** Quoted passage **
Walking slowly could be an early warning sign of illness! 

Walking slowly could be an early warning sign of illness: Reduced pace might indicate heart failure, dementia or cardiac disease.

Experts say walking speed is nearly as important as pulse rate or blood pressure. This backs up the 2011 study that found faster walkers could live up to ten years longer.

How quickly we walk offers significant clues about the state of our health, research suggests and a slowing pace could be an early warning of heart failure, dementia or cardiac disease. 

Scientists at the Massachusetts Institute of Technology believe walking speed is nearly as important as pulse rate or blood pressure.

They have developed a sensor that hangs on the wall and transmits radio waves to detect a person’s gait and stride length as they move about their home.

Experts think the WiGait device, which is roughly the size of a small flatscreen TV, can predict the onset of health problems through analysing the data it records.

The technology has been tested in care homes in the US and was able to measure walking speed with an accuracy of 95 to 99 per cent in the research phase.

The waves emit 100 times less radiation than a mobile phone and can pass through walls, so that each unit can monitor a radius of 30ft to 40ft – covering an area roughly the size of a small flat.

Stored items
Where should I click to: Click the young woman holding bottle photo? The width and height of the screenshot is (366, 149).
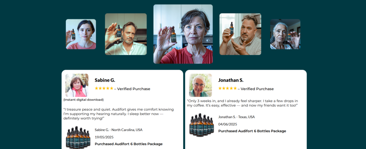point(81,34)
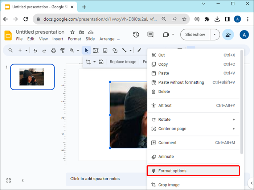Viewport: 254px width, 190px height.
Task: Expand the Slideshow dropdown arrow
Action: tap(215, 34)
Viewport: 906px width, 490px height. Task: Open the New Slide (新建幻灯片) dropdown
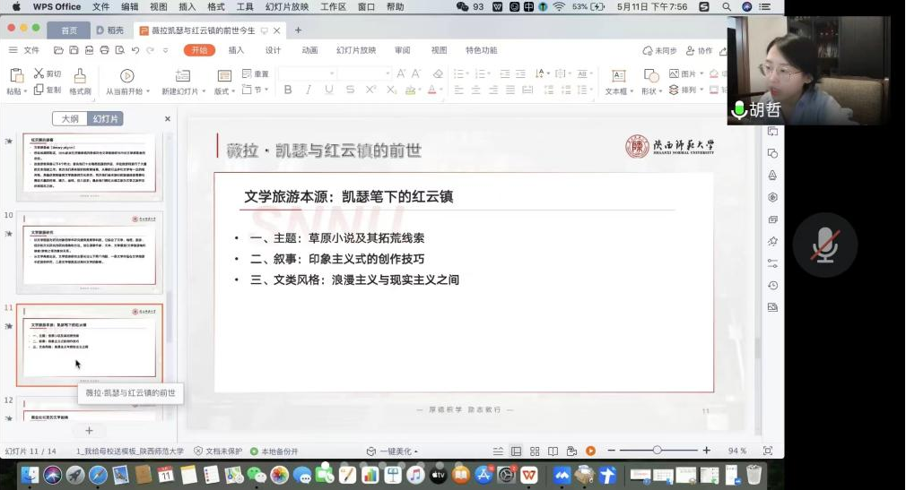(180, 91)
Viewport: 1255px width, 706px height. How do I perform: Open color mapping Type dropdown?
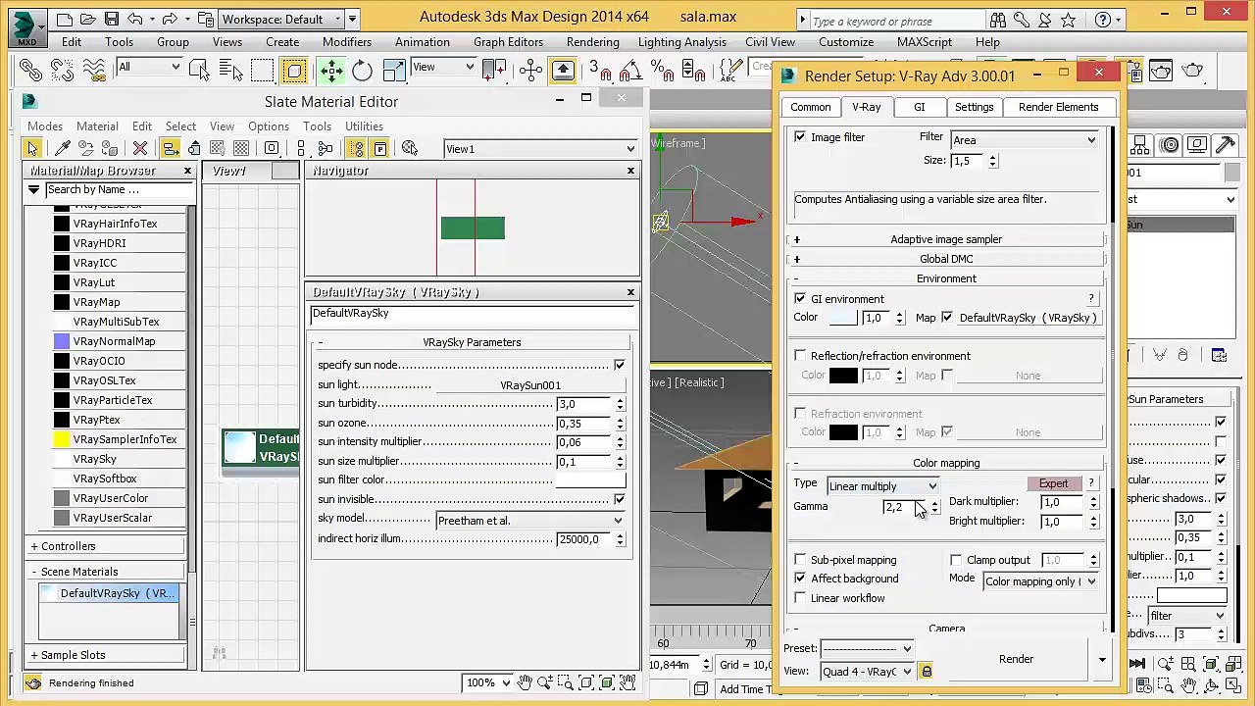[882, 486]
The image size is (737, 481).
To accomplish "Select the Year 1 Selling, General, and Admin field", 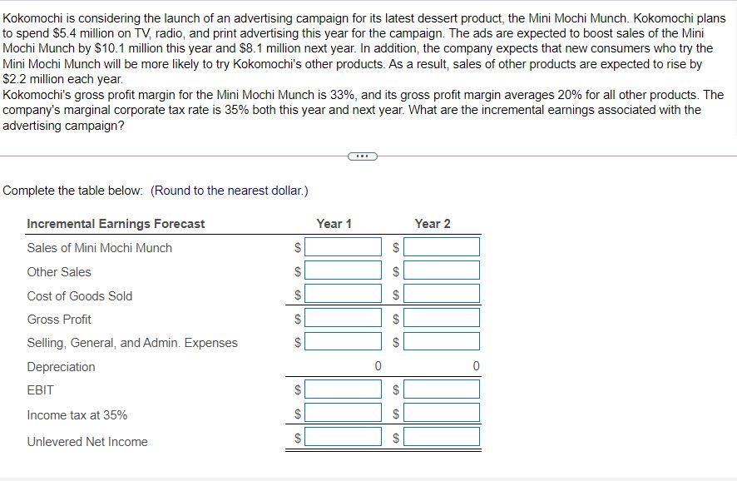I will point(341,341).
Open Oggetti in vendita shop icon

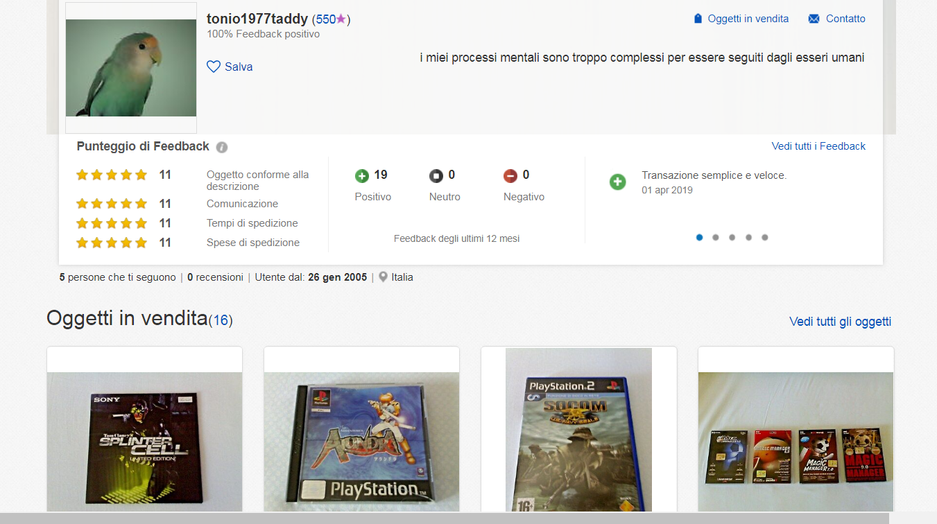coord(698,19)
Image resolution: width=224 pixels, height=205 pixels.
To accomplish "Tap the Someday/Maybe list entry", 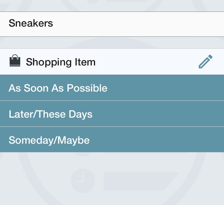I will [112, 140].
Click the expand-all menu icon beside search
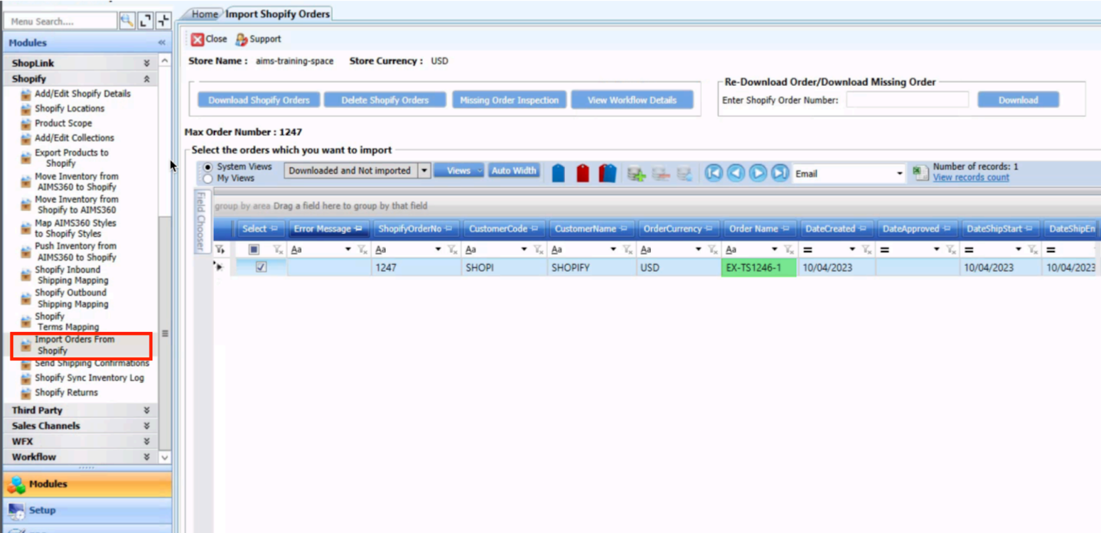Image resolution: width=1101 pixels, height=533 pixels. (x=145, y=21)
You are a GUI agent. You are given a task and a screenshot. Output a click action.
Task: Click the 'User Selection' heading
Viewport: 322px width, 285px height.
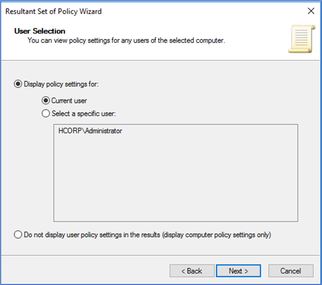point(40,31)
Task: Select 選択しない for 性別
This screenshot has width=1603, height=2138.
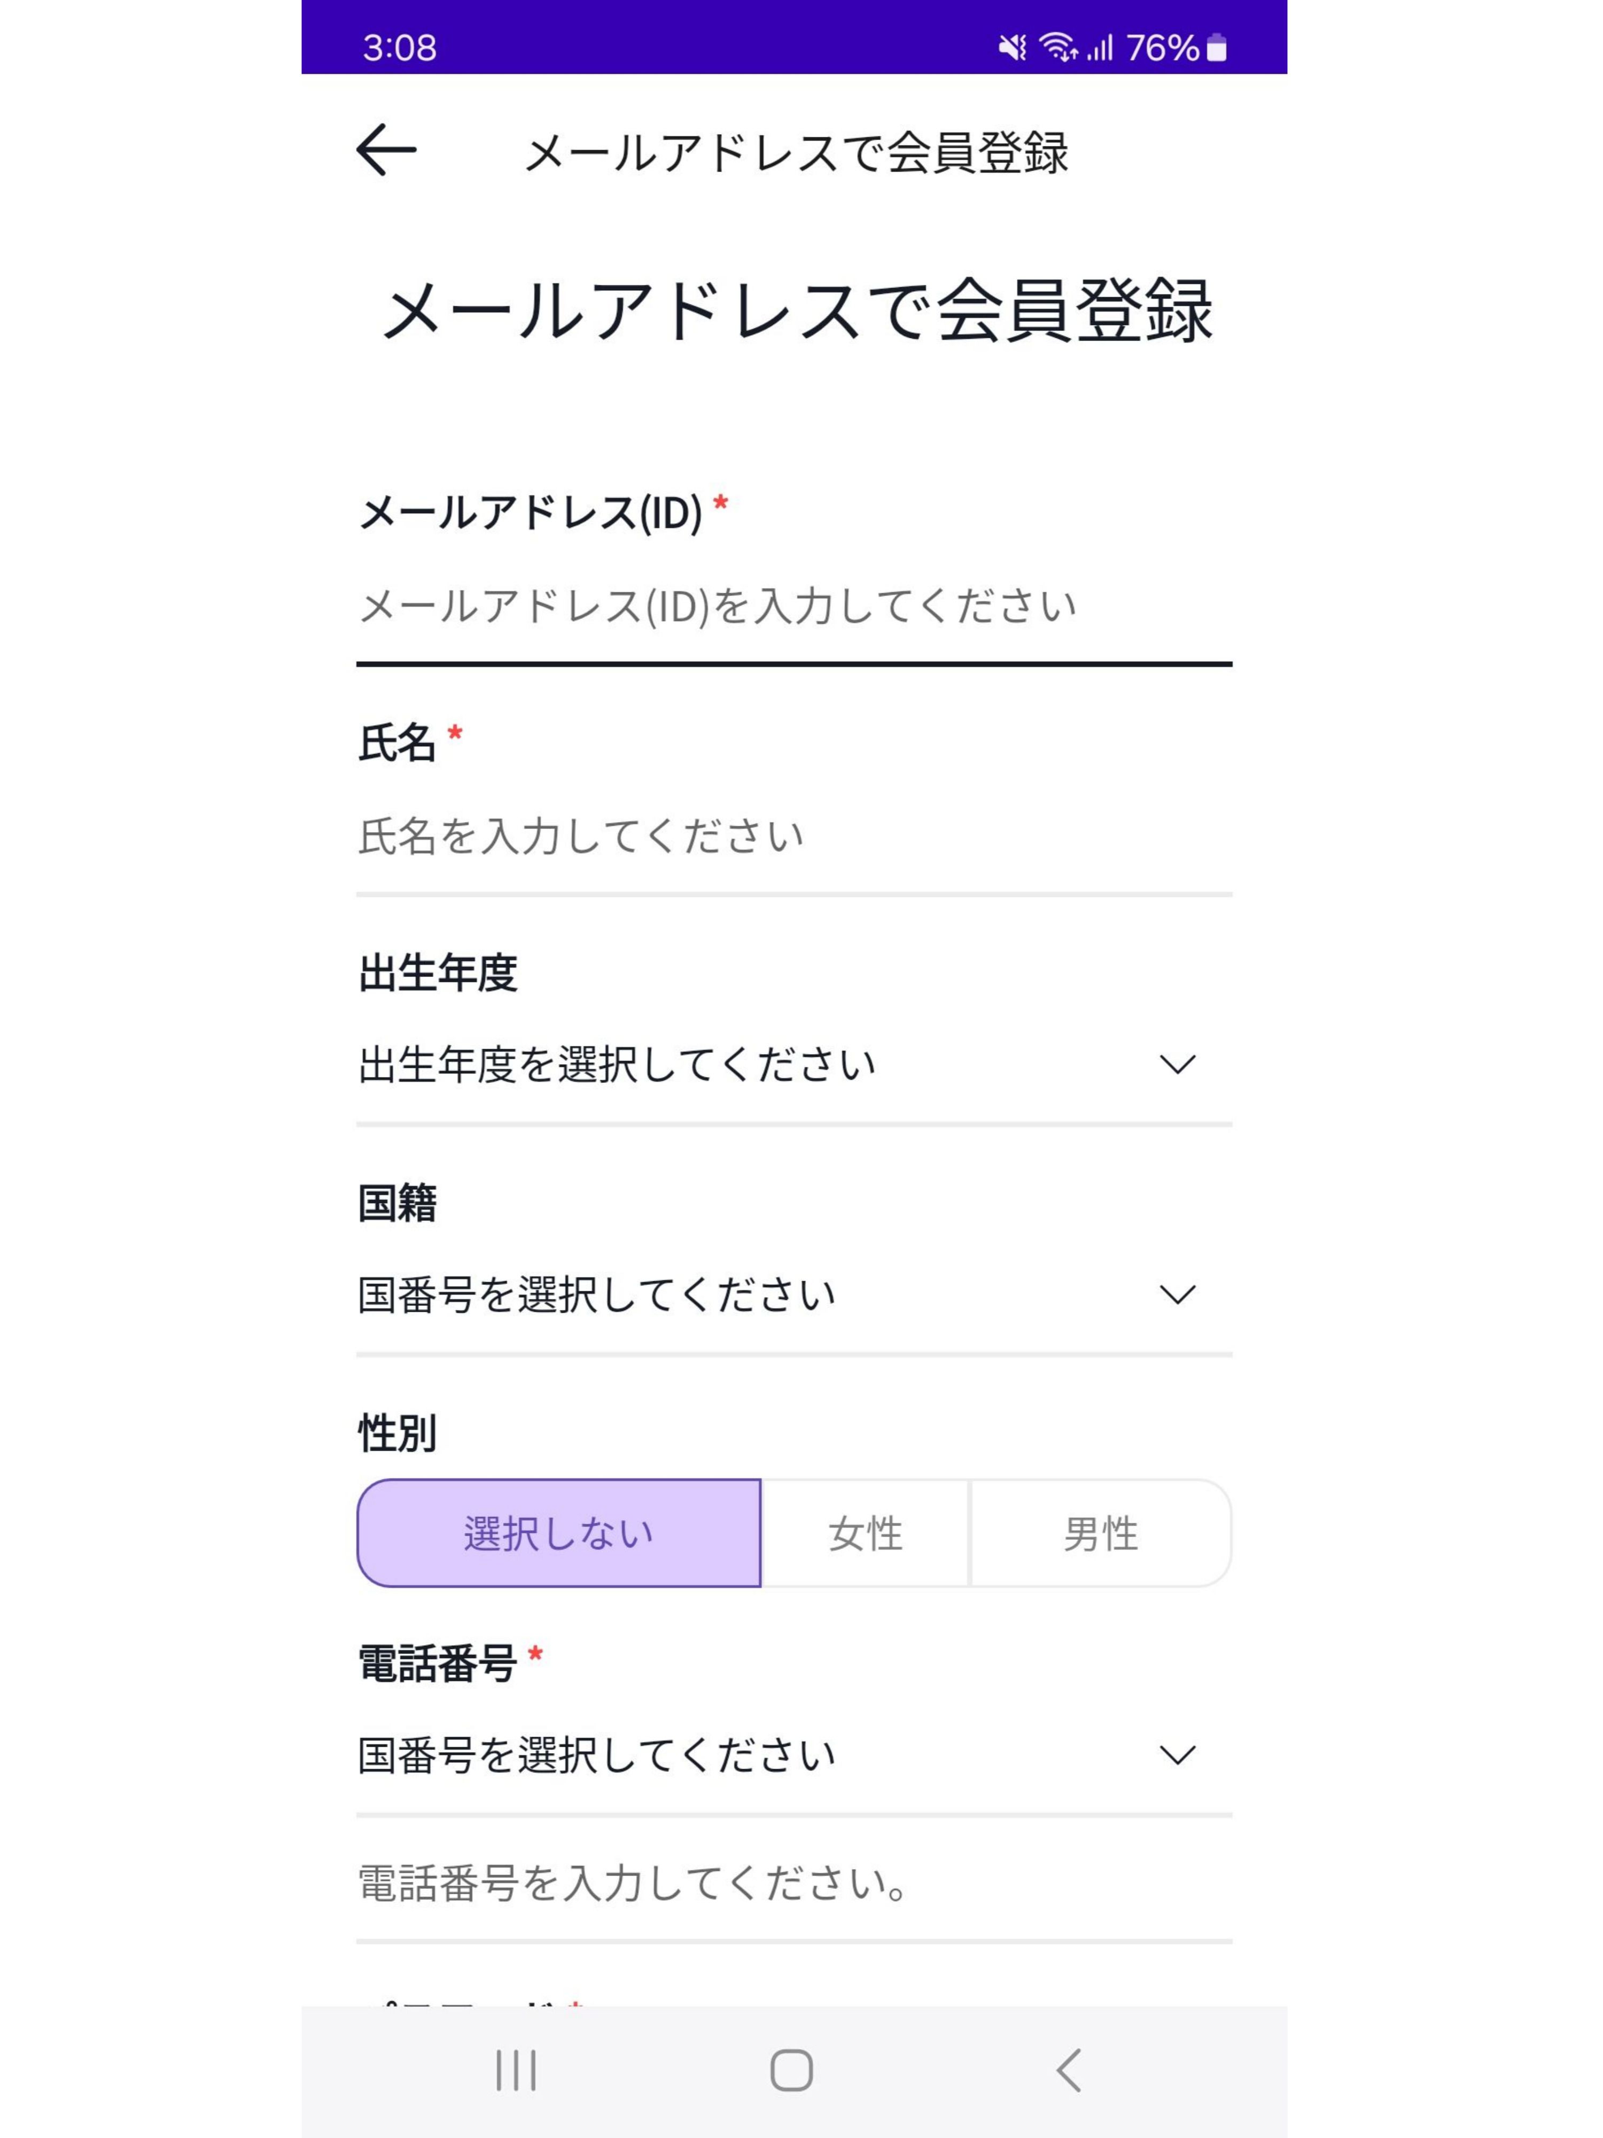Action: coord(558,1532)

** Exercise instructions **
**A)** List every illness or condition that the walking-speed article says a slowing pace could signal.
**B)** Answer these from the walking-speed article:
(i) According to the 2011 study, how much longer could faster walkers live?
(ii) How accurately did the technology measure walking speed in the research phase?
(iii) What radius can each unit monitor?
**C)** Extend the walking-speed article beyond its final sentence.
The rows have no role in this work.

** Answers in order **
**A)** Heart failure, dementia, cardiac disease

**B)**
(i) Up to ten years longer
(ii) With an accuracy of 95 to 99 percent
(iii) 30ft to 40ft

**C)**
Chen-Yu Hsu, a PhD student and lead author of the research, said that the device would be inexpensive if mass-produced and could also be used to monitor speeds of healthy individuals.

They would be able to view their walking speeds on an app and also receive alerts if they are too sedentary – encouraging them to take more exercise.

Such data could be particularly useful for doctors and relatives who want to keep an eye on an elderly person, with emergency alerts sent in the event of sudden decline.

Professor Dina Katabi, an author on the study, said: ‘Many avoidable hospitalisations are related to issues like falls, congestive heart disease, or chronic obstructive pulmonary disease, which have all been shown to be correlated to gait speed.’

The findings will be presented later this month at the ACM Conference on Human Factors in Computing Systems in Colorado. 

They back up a 2011 University of Pittsburgh study that found faster walkers could expect to live up to ten years longer.